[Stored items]

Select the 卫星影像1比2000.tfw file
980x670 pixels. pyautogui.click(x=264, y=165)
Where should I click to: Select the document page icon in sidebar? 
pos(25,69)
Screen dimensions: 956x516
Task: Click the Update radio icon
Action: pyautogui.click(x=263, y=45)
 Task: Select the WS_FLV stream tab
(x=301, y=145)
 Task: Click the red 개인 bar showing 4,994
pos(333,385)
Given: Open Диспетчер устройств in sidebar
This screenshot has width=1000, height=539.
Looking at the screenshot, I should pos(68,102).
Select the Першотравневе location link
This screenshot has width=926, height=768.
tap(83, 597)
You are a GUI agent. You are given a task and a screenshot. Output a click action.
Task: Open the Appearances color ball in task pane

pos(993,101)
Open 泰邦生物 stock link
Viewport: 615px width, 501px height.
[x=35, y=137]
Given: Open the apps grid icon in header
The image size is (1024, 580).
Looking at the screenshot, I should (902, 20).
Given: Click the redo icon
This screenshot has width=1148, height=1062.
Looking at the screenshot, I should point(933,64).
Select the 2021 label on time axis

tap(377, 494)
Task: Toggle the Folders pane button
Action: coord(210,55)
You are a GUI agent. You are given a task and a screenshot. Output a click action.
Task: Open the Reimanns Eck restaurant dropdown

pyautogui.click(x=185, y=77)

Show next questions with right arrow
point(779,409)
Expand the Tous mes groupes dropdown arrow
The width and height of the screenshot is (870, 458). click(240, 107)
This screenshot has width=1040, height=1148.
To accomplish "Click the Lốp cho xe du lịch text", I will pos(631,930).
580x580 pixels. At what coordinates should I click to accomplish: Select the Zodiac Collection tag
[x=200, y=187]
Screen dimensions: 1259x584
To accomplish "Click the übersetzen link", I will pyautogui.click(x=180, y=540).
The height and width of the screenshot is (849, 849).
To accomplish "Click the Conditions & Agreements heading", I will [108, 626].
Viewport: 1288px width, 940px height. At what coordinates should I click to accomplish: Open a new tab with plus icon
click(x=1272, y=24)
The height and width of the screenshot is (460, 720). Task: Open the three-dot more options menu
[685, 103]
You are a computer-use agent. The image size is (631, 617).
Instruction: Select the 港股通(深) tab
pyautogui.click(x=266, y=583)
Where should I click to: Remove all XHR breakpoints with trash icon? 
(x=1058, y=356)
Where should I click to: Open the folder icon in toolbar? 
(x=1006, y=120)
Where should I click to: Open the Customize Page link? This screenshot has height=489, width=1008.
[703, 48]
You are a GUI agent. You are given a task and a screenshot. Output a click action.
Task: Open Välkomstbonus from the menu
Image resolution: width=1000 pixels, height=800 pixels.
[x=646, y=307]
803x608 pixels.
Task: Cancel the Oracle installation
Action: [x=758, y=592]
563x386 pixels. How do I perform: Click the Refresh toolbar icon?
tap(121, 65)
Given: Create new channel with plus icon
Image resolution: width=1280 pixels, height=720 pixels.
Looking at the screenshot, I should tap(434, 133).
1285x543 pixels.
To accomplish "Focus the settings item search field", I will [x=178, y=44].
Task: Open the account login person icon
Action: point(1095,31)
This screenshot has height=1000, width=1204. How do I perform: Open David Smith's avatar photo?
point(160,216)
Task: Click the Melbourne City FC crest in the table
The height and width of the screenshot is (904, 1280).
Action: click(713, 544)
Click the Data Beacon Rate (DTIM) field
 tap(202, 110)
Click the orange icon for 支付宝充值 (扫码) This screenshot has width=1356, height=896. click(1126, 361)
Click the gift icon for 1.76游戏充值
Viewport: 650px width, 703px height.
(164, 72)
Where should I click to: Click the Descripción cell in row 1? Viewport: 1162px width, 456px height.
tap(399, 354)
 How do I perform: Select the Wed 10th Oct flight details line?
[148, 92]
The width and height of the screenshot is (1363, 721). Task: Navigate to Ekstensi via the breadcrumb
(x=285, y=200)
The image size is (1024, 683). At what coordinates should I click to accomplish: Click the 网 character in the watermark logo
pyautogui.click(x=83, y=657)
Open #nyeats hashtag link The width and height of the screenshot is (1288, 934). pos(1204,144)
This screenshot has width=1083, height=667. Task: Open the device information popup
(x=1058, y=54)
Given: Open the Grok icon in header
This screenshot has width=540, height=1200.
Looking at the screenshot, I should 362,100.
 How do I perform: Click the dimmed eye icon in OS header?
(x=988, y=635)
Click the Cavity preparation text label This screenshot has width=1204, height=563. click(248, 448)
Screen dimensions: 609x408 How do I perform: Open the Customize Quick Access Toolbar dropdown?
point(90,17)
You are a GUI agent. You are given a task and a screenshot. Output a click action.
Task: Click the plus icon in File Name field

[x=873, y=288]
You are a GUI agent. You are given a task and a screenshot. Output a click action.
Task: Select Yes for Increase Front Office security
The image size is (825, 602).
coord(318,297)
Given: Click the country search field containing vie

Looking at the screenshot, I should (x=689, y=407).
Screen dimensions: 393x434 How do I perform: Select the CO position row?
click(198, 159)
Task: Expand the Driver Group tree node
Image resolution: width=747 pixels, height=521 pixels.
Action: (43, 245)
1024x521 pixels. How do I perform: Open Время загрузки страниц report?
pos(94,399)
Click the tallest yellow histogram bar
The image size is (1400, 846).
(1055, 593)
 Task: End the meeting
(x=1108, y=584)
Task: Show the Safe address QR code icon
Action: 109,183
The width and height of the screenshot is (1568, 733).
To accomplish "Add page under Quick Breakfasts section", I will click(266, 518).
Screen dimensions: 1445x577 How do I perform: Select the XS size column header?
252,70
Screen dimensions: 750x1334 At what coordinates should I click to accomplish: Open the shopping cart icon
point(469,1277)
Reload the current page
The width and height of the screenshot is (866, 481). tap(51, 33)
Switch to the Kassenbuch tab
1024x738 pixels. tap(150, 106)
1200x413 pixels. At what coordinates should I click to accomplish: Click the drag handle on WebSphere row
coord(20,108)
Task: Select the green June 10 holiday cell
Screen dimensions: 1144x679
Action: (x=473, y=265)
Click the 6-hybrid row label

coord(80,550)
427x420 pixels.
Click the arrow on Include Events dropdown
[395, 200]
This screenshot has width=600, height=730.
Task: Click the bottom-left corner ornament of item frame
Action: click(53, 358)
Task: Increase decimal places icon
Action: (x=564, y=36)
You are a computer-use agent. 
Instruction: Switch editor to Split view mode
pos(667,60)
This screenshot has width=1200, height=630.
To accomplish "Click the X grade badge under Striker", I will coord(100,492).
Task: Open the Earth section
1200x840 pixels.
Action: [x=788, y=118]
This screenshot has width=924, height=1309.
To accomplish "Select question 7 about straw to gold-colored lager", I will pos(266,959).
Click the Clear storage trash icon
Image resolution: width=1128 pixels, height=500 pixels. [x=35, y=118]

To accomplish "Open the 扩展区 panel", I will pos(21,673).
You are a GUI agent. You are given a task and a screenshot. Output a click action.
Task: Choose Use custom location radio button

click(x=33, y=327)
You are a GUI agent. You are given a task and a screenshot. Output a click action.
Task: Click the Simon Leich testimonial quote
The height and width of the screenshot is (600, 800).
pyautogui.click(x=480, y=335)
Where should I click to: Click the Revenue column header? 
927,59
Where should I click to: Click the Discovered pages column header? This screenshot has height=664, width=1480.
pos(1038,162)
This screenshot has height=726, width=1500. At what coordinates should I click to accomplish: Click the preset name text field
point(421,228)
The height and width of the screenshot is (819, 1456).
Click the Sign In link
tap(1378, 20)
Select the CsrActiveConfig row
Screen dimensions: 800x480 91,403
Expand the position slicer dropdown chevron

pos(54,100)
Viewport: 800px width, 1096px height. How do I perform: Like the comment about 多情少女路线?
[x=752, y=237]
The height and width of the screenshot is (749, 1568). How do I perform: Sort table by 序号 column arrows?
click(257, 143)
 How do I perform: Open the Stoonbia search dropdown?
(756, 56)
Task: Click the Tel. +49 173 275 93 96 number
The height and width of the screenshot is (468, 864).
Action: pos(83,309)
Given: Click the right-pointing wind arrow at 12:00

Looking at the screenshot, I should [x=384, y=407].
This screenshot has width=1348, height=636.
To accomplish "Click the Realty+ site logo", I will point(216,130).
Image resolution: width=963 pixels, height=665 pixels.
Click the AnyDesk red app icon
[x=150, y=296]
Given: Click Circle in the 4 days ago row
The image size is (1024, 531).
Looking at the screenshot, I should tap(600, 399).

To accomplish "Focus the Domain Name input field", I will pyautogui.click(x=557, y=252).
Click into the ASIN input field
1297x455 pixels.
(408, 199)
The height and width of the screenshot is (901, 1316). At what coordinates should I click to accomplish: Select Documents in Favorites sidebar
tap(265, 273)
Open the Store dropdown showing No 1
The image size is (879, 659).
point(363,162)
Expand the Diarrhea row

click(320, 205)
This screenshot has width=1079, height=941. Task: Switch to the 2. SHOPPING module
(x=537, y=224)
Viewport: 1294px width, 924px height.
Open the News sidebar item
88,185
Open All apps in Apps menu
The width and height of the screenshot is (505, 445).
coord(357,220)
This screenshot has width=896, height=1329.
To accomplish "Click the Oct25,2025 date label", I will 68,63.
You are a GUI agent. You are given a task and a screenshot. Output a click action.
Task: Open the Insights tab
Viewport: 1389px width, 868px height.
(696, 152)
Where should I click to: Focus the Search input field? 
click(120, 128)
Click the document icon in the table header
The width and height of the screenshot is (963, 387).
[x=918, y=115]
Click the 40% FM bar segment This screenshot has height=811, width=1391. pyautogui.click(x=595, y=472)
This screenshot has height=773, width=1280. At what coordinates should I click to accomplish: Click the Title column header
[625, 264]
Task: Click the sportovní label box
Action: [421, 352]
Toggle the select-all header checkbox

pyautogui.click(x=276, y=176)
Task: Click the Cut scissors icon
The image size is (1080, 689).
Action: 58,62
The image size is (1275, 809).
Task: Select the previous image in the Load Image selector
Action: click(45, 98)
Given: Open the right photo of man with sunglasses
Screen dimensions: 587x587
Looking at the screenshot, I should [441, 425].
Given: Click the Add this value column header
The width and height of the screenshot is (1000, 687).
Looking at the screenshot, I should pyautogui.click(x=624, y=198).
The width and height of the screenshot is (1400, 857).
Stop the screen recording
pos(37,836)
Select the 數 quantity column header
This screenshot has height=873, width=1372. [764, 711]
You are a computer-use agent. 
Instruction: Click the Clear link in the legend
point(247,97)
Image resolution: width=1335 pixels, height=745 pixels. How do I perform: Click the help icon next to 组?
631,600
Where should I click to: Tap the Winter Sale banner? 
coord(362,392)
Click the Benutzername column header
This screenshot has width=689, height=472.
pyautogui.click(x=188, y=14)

▶ **INSTRUCTIONS TO FOLLOW**: Copy each line above that contains the word "under".

▶ **FINISHED TASK**:
To accomplish "Add page under Quick Breakfasts section", I will click(266, 518).
To accomplish "Click the X grade badge under Striker", I will coord(100,492).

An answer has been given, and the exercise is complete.